--- EXTRACT PROVIDED ---
1. The circuit court of appeals may decline to reexamine the
evidence on appeal when not condensed and stated as required by
Equity Rule 75b. P.
276 U. S.
308.
2. But where the evidence was stated and approved in accordance
with a practice theretofore prevailing in the circuit with the
implied sanction of the circuit court of appeals, and where one of
the judges of that court had made an order declaring that the
transcript was received as a sufficient compliance with the equity
rules, it was error to proceed to a determination of the case
without considering the evidence before affording the appellants an
opportunity to comply with Rule 75b by remitting the transcript to
the district court for further proceedings in conformity therewith.
Barber Asphalt Co. v. Standard Co., 275 U.
S. 372. P.
276 U. S.
308.
3. Such opportunity was not given by an order allowing the
appellants to withdraw the transcript for 30 days; they were
entitled to a specific order operating as a direction to the
district court. P.
276 U. S.
309.
Page 276 U. S. 306
4. Both parties being at fault through having brought the
evidence into the transcript in objectionable form by their express
stipulation, and the objection to it having been made by the court
of its own motion, each party is left to pay its own costs in that
court and this, and counsel fees and expense are not inflicted on
the appellants as in
Barber Asphalt Co. v. Standard Co.,
supra. P.
276 U. S.
310.
18 F.2d 716 reversed.
Certiorari, 274 U.S. 735, to a decree of the circuit court of
appeals affirming, with modifications, a decree for profits in a
patent infringement suit. The court of appeals declined to
reexamine the evidence upon the ground that Equity Rule 79b had not
been complied with. This Court directed the parties to show cause
why the case should not be disposed of in accordance with
Barber Asphalt Co. v. Standard Asphalt Co., 275 U.
S. 372.
MR. JUSTICE VAN DEVANTER delivered the opinion of the Court.
This is a suit for an injunction against the infringement of
letters patent and for an accounting. On the first hearing, the
suit was dismissed for want of equity, but, on appeal, that decree
was reversed. 249 F. 234. Further proceedings resulted in an
accounting before a master, who returned the evidence taken by him
and reported his findings. Both parties excepted; but the findings
were approved and the plaintiffs were given a decree for the
profits found by the master with interest from the close of the
infringing period and an allowance for fees paid to expert
accountants. The defendants appealed, their principal complaint
being that the findings and the decree were not in accord with the
evidence. The circuit
Page 276 U. S. 307
court of appeals declined to examine that complaint because the
appellants had not complied with the provision in equity rule 75b,
relating to the condensation and narration of the evidence. The
minor complaints were examined, and the decree was approved as to
the profits and interest and was disapproved as to the allowance
for payments made to expert accountants. 18 F.2d 716.

--- BRIEF ---
In the court opinion, what was the defendants' principal complaint when they appealed? Please rely only on the court opinion.

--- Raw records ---
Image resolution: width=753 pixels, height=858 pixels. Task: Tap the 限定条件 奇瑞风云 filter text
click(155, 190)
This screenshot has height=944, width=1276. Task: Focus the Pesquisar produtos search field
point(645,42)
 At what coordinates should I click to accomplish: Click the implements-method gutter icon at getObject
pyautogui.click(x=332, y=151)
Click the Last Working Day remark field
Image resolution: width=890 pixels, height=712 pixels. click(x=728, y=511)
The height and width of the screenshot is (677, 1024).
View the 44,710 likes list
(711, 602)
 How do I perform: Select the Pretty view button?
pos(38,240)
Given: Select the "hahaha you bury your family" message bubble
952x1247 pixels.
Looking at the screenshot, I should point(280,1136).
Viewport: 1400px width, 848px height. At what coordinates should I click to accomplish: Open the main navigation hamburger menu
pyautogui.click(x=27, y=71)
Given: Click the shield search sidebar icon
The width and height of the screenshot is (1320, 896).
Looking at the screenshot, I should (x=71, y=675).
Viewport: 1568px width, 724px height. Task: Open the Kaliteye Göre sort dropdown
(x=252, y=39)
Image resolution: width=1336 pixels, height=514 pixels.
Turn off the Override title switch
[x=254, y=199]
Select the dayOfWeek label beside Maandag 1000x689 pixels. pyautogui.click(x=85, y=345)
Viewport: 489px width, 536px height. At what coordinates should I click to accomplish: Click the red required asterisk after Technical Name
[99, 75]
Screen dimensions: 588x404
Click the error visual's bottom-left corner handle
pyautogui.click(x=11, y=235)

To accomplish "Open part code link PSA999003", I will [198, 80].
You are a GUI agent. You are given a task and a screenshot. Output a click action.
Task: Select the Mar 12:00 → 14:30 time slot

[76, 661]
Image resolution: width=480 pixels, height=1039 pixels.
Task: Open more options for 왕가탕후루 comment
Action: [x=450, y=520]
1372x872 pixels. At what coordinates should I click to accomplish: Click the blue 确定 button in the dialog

--- TASK ANSWER ---
That the findings and the decree were not in accord with the evidence.